Myth 8: It doesn’t matter where the thermostat is installed.
Thermostats measure the temperature around it to determine whether it needs to activate the air conditioning system to cool your home. Putting a thermostat in the bedroom will only help ensure that bedroom lowers to the temperature that the thermostat is set on. Once that bedroom is cooled, the system will shut off and the remaining floor or home might be a lot warmer. If the thermostat is put near a sunny window or an appliance, it could continuously think the temperature is much higher than the living area actually is and keep running your air conditioner, raising your cooling bills.
Myth 9: Excessively lowering your thermostat will help it cool faster.
Decreasing your air by too much may only make your AC work longer, it won’t get colder any faster. If your thermostat is set on 77, but you really would be more comfortable at 75, then set it on 75 and it will kick on until it gets to that temperature.

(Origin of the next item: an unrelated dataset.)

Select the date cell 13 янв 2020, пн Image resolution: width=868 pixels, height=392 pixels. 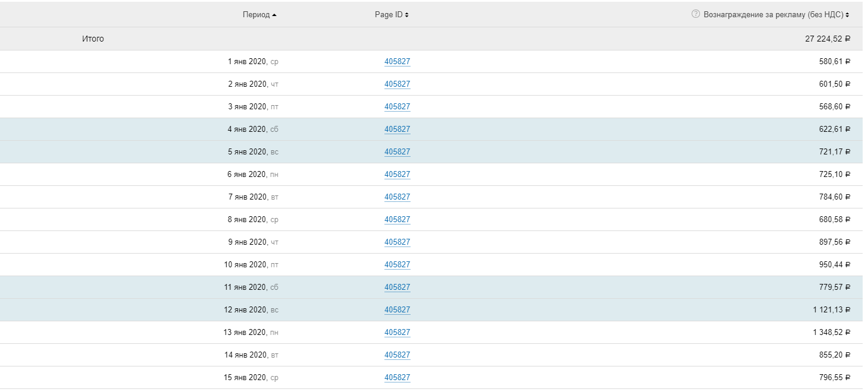click(x=251, y=333)
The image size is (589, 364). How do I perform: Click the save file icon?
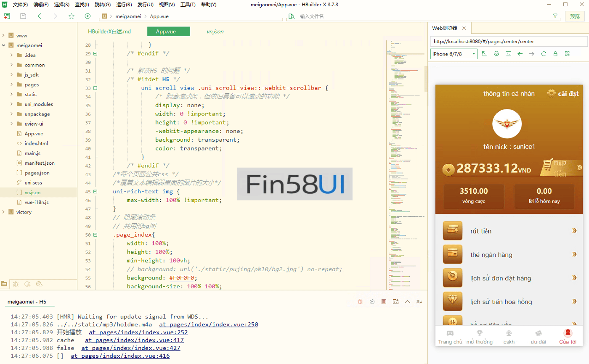(23, 16)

Putting the thermostat on 73 won’t make it get to 75 any faster, and it will make your system run longer, squandering money and energy.
Myth 10: It’s fine to change your air filter annually.
Depending on the health issues for the home’s occupants, and the style of air filter you utilize for your AC, your air filter might need to be swapped out as often as every 30 days. Not changing the air filter often enough not only causes your air conditioning system to work harder and reduce efficiency, it could also aggravate respiratory illnesses like common allergy symptoms.